*What this task involves*. What you should give back is a precise copy of the lines below from the one containing "This screenshot has width=668, height=445." through the one containing "Collapse the dryrunResult Object", with no pictures.

*Records supplied*.
• • • •
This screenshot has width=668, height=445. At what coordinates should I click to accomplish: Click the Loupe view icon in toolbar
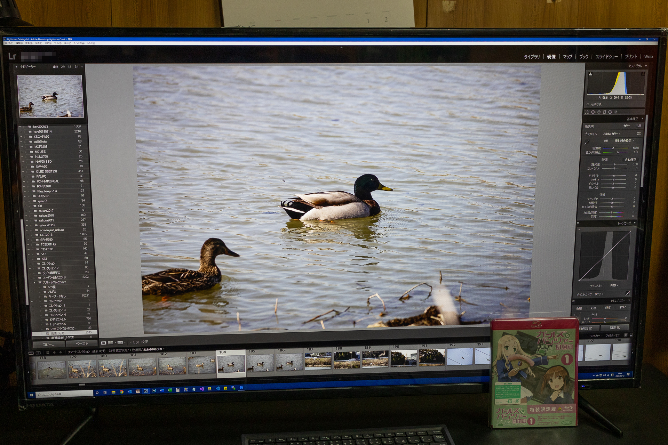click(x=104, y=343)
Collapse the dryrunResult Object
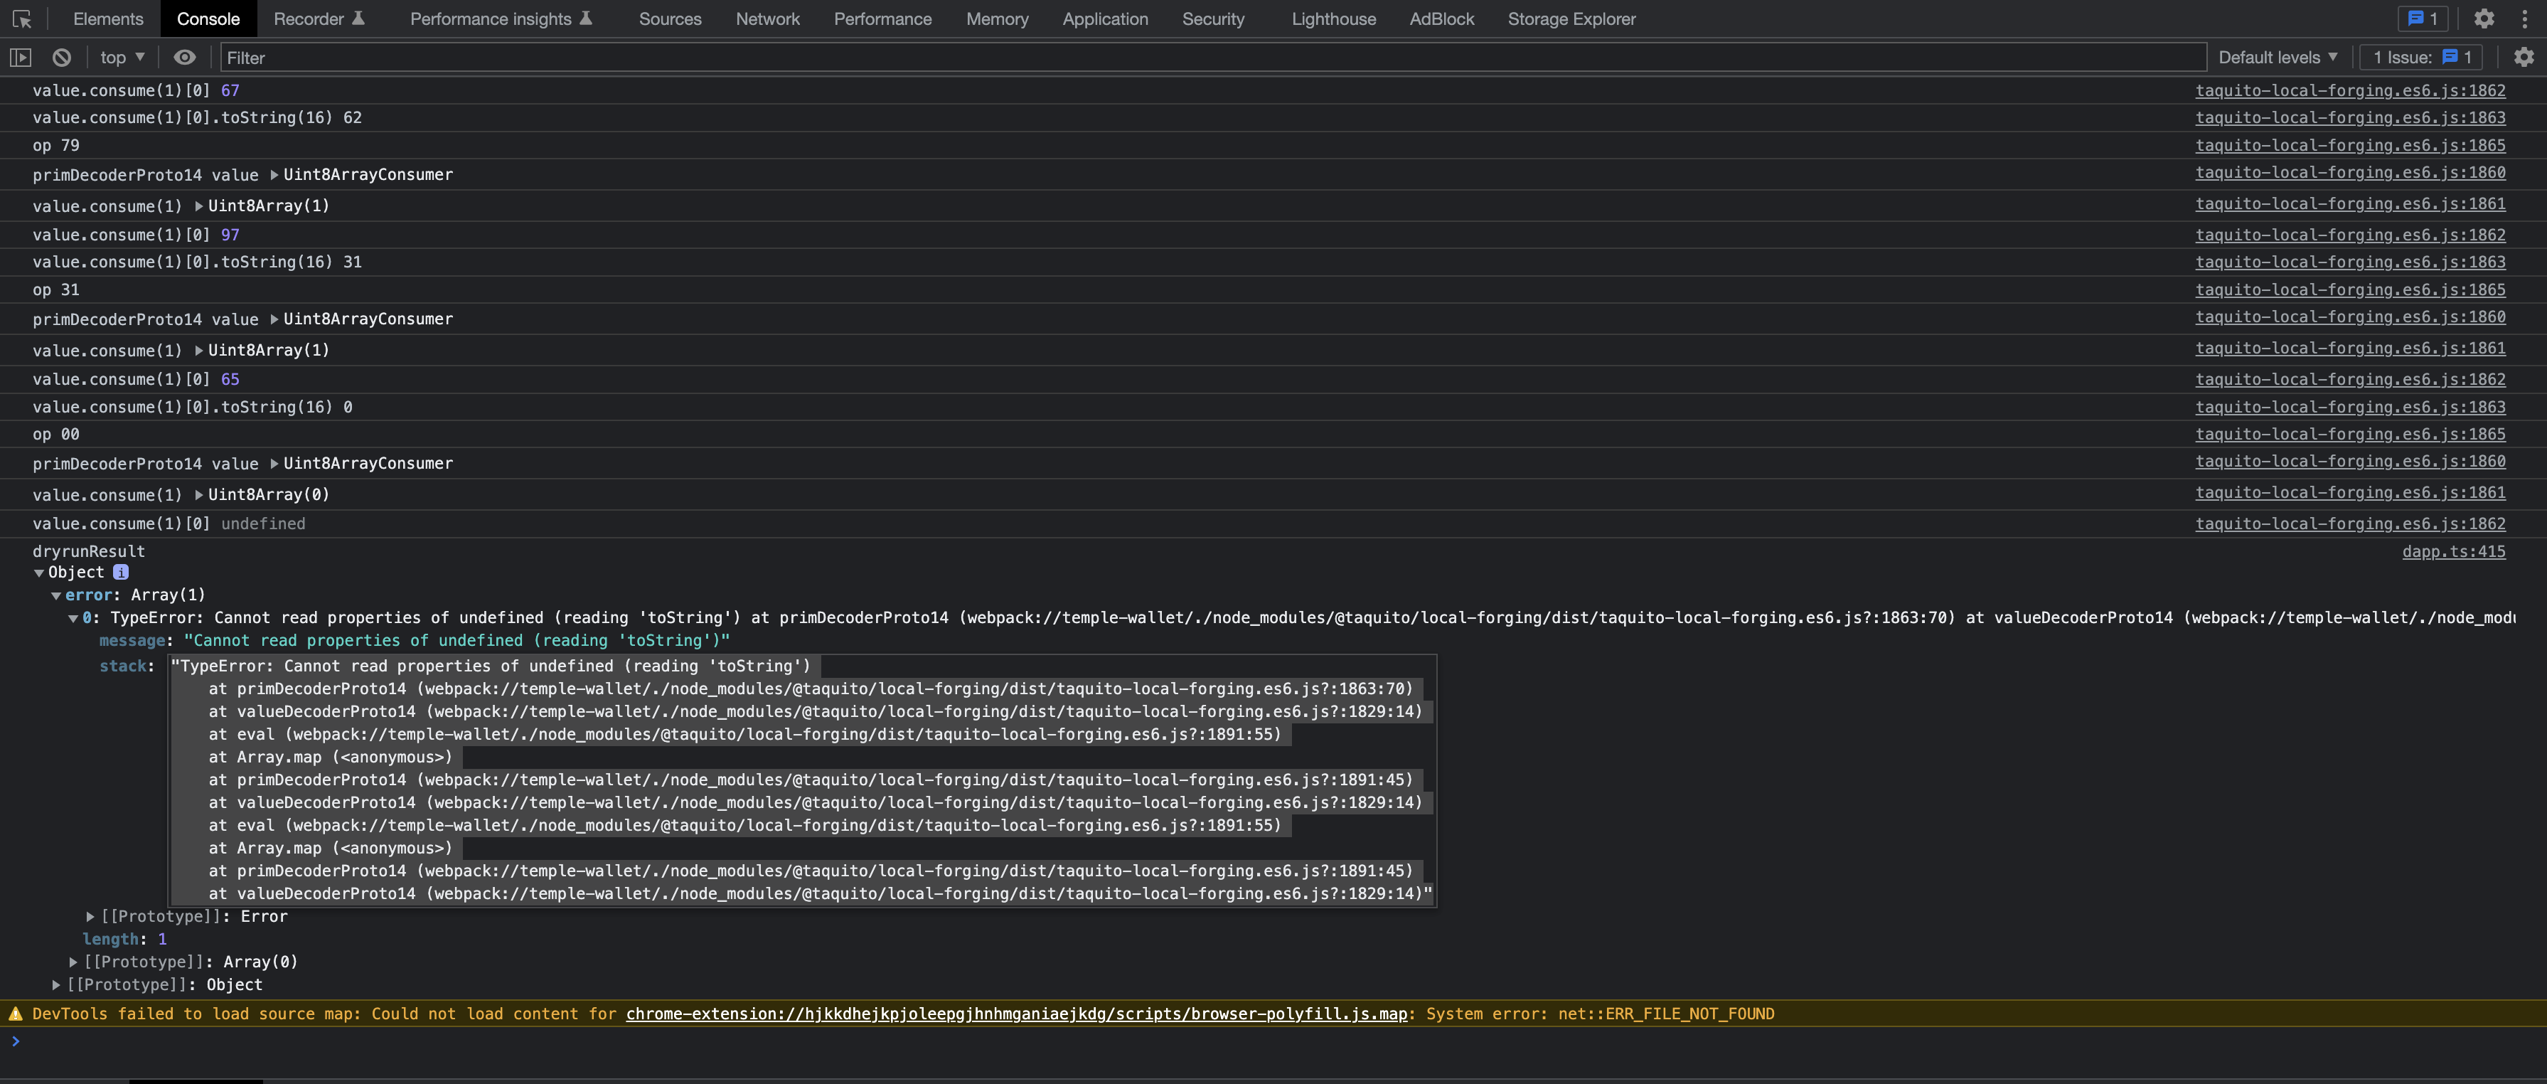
• • • •
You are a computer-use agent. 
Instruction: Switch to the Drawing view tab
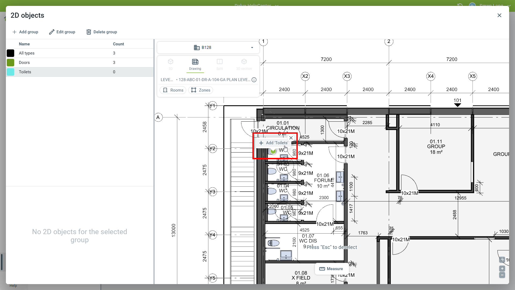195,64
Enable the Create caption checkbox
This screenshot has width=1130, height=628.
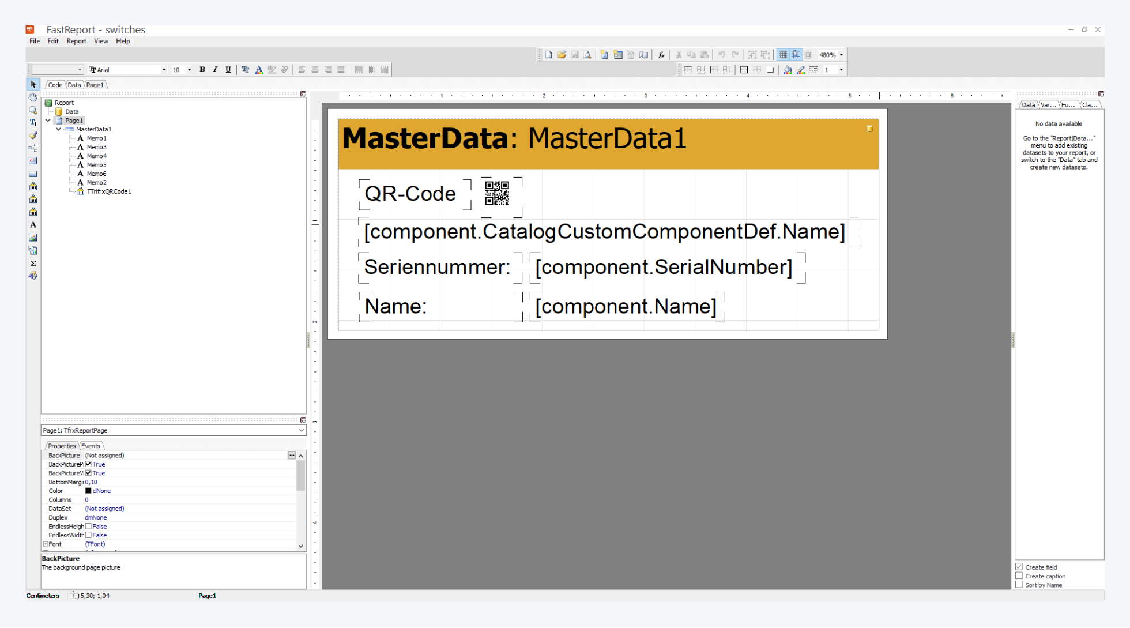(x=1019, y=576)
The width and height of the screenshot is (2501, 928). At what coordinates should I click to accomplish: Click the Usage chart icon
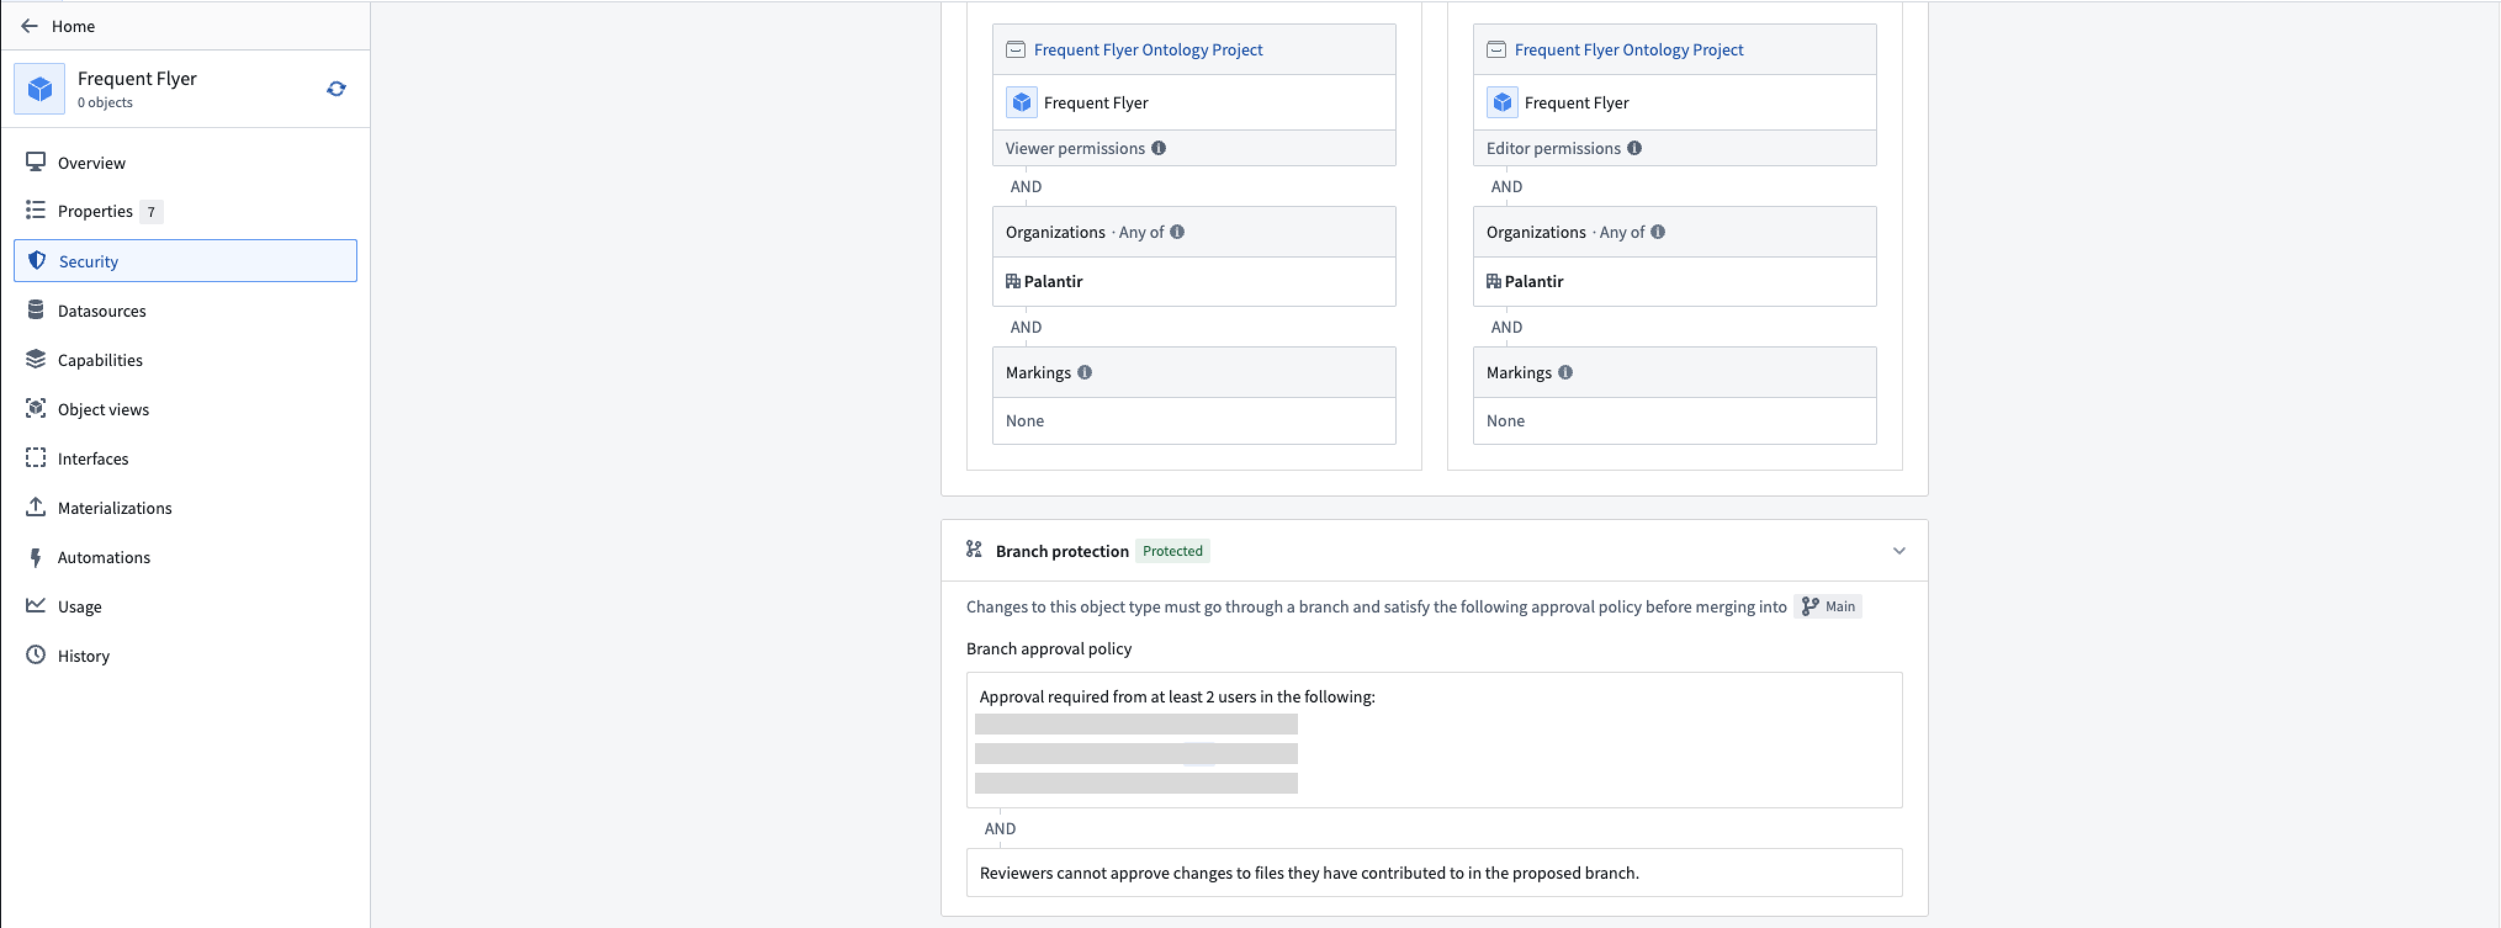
• • • •
*Written solution*.
This screenshot has width=668, height=445. At what coordinates should I click to accomplish: Click the Loupe view icon in toolbar
click(x=104, y=343)
Collapse the dryrunResult Object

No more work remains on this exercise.